Mom, help me, I’m so scared!, I said to my made-up mother, but her answer—I know, Lucy, and I’m sorry—was weak. Oh dear God! I had made up everything in my life, I thought! Except for my girls, and maybe even them I had made up, I mean their graciousness to me and to each other, how did I know?
I turned around but my vision was blurry, and I could only see our house on this cliff, almost tilting in my mind, because I was so frightened. I sat down on the grass and said to myself, Lucy, stop this! But I could not stop, I kept picking at the grass and my hand was shaking.
Oh please help me, I thought, please please—but when you are really panicking there is no answer for it, and I knew that.
I wept, but not much, I cannot always cry.
* * *
—
I got up and went back inside, almost stumbling, and I could hear William coming out of the bathroom upstairs, and so I went quickly up the stairs and I said, “Pill, Pillie, oh God.”
And he was on his way back to his room and he looked at me and he said, “Oh Lucy, you look so pretty.”
He said that!
I said, “Are you crazy? I look like an old woman in a mug shot!”
And he said, “No, you look pretty, your hair is down and your little nightgown, but, Lucy, you’ve gotten far too thin.”
And then he seemed to notice my distress, and he said, “Lucy, what is it?”
I went into his room and began to cry. To really, really cry. I said, “William, I am so homesick!”
And he started to be nice, but I said, “No, you don’t understand, I have no home to go to!”
He said, “Of course you do, Lucy, you have your apartment—”

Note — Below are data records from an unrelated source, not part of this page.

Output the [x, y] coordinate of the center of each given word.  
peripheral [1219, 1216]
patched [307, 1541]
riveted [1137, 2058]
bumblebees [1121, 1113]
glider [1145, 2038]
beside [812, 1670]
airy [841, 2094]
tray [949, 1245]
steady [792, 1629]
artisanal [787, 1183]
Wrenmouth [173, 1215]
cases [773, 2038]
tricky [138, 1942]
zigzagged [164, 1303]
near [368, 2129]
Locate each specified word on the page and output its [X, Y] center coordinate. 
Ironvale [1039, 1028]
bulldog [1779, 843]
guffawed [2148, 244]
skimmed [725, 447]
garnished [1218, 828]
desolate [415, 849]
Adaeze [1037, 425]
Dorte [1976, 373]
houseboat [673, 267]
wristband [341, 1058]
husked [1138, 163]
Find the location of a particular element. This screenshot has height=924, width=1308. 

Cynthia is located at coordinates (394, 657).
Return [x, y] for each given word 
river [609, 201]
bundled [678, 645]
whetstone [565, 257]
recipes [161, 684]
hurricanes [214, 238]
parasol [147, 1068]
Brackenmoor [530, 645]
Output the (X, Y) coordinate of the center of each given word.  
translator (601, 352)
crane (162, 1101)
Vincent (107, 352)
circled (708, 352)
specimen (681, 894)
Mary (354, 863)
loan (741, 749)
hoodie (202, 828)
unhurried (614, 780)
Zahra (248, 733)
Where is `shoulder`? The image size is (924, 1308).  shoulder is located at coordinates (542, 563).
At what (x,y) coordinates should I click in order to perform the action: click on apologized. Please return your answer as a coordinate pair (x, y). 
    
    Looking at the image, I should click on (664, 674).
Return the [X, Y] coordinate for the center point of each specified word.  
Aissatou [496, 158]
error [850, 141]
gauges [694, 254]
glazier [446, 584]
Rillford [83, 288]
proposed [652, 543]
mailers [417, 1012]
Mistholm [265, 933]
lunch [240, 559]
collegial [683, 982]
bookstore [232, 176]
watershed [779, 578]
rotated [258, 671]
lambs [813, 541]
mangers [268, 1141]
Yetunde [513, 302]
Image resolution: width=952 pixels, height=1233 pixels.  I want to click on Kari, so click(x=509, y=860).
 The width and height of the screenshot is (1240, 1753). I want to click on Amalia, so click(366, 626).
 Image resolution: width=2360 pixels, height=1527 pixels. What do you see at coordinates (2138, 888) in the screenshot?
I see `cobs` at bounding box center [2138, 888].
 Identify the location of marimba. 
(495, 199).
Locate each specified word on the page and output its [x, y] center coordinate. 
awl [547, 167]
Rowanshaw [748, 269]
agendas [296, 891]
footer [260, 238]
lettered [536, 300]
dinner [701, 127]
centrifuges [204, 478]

And I said, “No, no! You don’t understand! It’s a place where I lived, and I loved David, but it was never a home. William, why wasn’t it a home?” And then I said, “The only real home I ever had in my whole life, I had with you. And the girls.” And I cried and cried. He opened his arms to me and brought me to sit with him on the bed. “Come here, Button,” he said. “Sit on my lap,” he said, and I did.
He held me very tightly. I had forgotten the strength of William’s arms. It had been years since he had held me. And I said, “Closer, Pillie, hold me closer.”
And he said, “If I hold you any closer, I’ll be behind you.” Just as he had when we were young: the line from Groucho Marx.
* * *
—
He hugged me for a long time, rocking me slightly back and forth. His kindness made me cry harder, and then I finally cried myself out.
William said, “Okay now, Lucy.” He brushed back the thin strands of hair by my face. “I have a few suggestions.”
“What,” I said, and I ran the back of my hand against my nose.